[Stored items from a collection]
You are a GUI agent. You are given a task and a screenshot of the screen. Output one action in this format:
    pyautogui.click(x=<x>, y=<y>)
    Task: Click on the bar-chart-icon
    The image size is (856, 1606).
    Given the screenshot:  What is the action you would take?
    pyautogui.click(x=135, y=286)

▶ THE PROBLEM:
Rewrite the items above with "bar-chart-icon" changed to "pie-chart-icon" and everything else left unchanged.

▶ RESPONSE AREA:
You are a GUI agent. You are given a task and a screenshot of the screen. Output one action in this format:
    pyautogui.click(x=<x>, y=<y>)
    Task: Click on the pie-chart-icon
    The image size is (856, 1606).
    Given the screenshot:  What is the action you would take?
    pyautogui.click(x=135, y=286)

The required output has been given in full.